%%

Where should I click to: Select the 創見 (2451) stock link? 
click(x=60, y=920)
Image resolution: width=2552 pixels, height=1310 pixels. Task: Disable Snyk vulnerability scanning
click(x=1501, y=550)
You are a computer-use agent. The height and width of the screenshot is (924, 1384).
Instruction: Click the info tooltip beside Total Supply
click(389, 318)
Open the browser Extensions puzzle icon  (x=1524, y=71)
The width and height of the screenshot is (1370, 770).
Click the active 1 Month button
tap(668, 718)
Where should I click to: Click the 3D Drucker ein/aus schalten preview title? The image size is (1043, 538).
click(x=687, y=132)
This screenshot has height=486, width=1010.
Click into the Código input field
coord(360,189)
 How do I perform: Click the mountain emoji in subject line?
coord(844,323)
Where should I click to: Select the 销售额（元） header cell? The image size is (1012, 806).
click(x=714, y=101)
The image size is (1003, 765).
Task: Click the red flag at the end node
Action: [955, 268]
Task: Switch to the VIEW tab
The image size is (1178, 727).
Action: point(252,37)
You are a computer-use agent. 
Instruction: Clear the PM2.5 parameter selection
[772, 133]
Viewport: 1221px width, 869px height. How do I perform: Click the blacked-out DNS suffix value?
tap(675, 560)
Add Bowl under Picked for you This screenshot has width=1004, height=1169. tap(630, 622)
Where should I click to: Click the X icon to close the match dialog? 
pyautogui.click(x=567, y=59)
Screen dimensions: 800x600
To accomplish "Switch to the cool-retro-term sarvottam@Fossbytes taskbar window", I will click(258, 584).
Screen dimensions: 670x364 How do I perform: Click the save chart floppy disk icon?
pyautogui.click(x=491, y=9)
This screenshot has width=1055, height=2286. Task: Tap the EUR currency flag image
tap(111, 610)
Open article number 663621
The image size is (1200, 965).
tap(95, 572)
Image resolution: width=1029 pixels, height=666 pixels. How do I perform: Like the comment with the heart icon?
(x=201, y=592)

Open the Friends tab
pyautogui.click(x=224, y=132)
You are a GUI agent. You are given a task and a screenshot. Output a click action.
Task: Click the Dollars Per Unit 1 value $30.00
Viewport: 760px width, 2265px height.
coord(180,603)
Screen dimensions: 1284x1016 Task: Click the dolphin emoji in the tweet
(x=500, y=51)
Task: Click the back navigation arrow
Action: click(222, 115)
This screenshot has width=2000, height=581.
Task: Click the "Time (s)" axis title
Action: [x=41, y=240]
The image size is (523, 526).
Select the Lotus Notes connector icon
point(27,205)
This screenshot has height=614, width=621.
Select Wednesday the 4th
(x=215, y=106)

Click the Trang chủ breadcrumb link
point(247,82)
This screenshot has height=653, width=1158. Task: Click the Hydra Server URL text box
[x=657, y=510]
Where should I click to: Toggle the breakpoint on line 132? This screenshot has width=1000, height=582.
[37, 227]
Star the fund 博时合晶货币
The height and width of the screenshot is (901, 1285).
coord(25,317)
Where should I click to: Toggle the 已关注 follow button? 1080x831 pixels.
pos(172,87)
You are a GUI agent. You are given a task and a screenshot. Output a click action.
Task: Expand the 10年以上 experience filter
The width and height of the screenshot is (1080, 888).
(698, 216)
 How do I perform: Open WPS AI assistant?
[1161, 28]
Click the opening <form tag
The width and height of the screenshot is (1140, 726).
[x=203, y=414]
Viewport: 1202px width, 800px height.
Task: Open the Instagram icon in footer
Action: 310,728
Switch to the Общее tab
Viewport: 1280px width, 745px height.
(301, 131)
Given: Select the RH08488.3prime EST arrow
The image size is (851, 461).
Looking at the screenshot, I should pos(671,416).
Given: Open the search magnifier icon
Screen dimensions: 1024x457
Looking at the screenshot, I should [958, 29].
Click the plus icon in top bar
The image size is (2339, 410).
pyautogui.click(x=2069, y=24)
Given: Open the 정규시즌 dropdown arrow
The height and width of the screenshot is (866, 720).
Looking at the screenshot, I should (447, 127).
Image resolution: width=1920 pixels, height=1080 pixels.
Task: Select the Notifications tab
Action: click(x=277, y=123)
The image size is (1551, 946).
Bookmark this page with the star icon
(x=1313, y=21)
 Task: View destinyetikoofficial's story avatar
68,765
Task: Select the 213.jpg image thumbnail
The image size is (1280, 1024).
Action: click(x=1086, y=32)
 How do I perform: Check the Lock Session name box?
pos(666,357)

%%

* _Task_
Copy the listing above out again in its entirety, exactly as written.

* _Exercise output_
Where should I click to: Select the 創見 (2451) stock link? 
click(x=60, y=920)
Image resolution: width=2552 pixels, height=1310 pixels. Task: Disable Snyk vulnerability scanning
click(x=1501, y=550)
You are a computer-use agent. The height and width of the screenshot is (924, 1384).
Instruction: Click the info tooltip beside Total Supply
click(389, 318)
Open the browser Extensions puzzle icon  (x=1524, y=71)
The width and height of the screenshot is (1370, 770).
Click the active 1 Month button
tap(668, 718)
Where should I click to: Click the 3D Drucker ein/aus schalten preview title? The image size is (1043, 538).
click(x=687, y=132)
This screenshot has height=486, width=1010.
Click into the Código input field
coord(360,189)
 How do I perform: Click the mountain emoji in subject line?
coord(844,323)
Where should I click to: Select the 销售额（元） header cell? The image size is (1012, 806).
click(x=714, y=101)
The image size is (1003, 765).
Task: Click the red flag at the end node
Action: [955, 268]
Task: Switch to the VIEW tab
The image size is (1178, 727).
Action: point(252,37)
You are a computer-use agent. 
Instruction: Clear the PM2.5 parameter selection
[772, 133]
Viewport: 1221px width, 869px height. How do I perform: Click the blacked-out DNS suffix value?
tap(675, 560)
Add Bowl under Picked for you This screenshot has width=1004, height=1169. tap(630, 622)
Where should I click to: Click the X icon to close the match dialog? 
pyautogui.click(x=567, y=59)
Screen dimensions: 800x600
To accomplish "Switch to the cool-retro-term sarvottam@Fossbytes taskbar window", I will click(258, 584).
Screen dimensions: 670x364 How do I perform: Click the save chart floppy disk icon?
pyautogui.click(x=491, y=9)
This screenshot has width=1055, height=2286. Task: Tap the EUR currency flag image
tap(111, 610)
Open article number 663621
The image size is (1200, 965).
tap(95, 572)
Image resolution: width=1029 pixels, height=666 pixels. How do I perform: Like the comment with the heart icon?
(x=201, y=592)

Open the Friends tab
pyautogui.click(x=224, y=132)
You are a GUI agent. You are given a task and a screenshot. Output a click action.
Task: Click the Dollars Per Unit 1 value $30.00
Viewport: 760px width, 2265px height.
coord(180,603)
Screen dimensions: 1284x1016 Task: Click the dolphin emoji in the tweet
(x=500, y=51)
Task: Click the back navigation arrow
Action: click(222, 115)
This screenshot has width=2000, height=581.
Task: Click the "Time (s)" axis title
Action: [x=41, y=240]
The image size is (523, 526).
Select the Lotus Notes connector icon
point(27,205)
This screenshot has height=614, width=621.
Select Wednesday the 4th
(x=215, y=106)

Click the Trang chủ breadcrumb link
point(247,82)
This screenshot has height=653, width=1158. Task: Click the Hydra Server URL text box
[x=657, y=510]
Where should I click to: Toggle the breakpoint on line 132? This screenshot has width=1000, height=582.
[37, 227]
Star the fund 博时合晶货币
The height and width of the screenshot is (901, 1285).
coord(25,317)
Where should I click to: Toggle the 已关注 follow button? 1080x831 pixels.
pos(172,87)
You are a GUI agent. You are given a task and a screenshot. Output a click action.
Task: Expand the 10年以上 experience filter
The width and height of the screenshot is (1080, 888).
(698, 216)
 How do I perform: Open WPS AI assistant?
[1161, 28]
Click the opening <form tag
The width and height of the screenshot is (1140, 726).
[x=203, y=414]
Viewport: 1202px width, 800px height.
Task: Open the Instagram icon in footer
Action: 310,728
Switch to the Общее tab
Viewport: 1280px width, 745px height.
(301, 131)
Given: Select the RH08488.3prime EST arrow
The image size is (851, 461).
Looking at the screenshot, I should pos(671,416).
Given: Open the search magnifier icon
Screen dimensions: 1024x457
Looking at the screenshot, I should [958, 29].
Click the plus icon in top bar
The image size is (2339, 410).
pyautogui.click(x=2069, y=24)
Given: Open the 정규시즌 dropdown arrow
The height and width of the screenshot is (866, 720).
Looking at the screenshot, I should (447, 127).
Image resolution: width=1920 pixels, height=1080 pixels.
Task: Select the Notifications tab
Action: click(x=277, y=123)
The image size is (1551, 946).
Bookmark this page with the star icon
(x=1313, y=21)
 Task: View destinyetikoofficial's story avatar
68,765
Task: Select the 213.jpg image thumbnail
The image size is (1280, 1024).
Action: click(x=1086, y=32)
 How do I perform: Check the Lock Session name box?
pos(666,357)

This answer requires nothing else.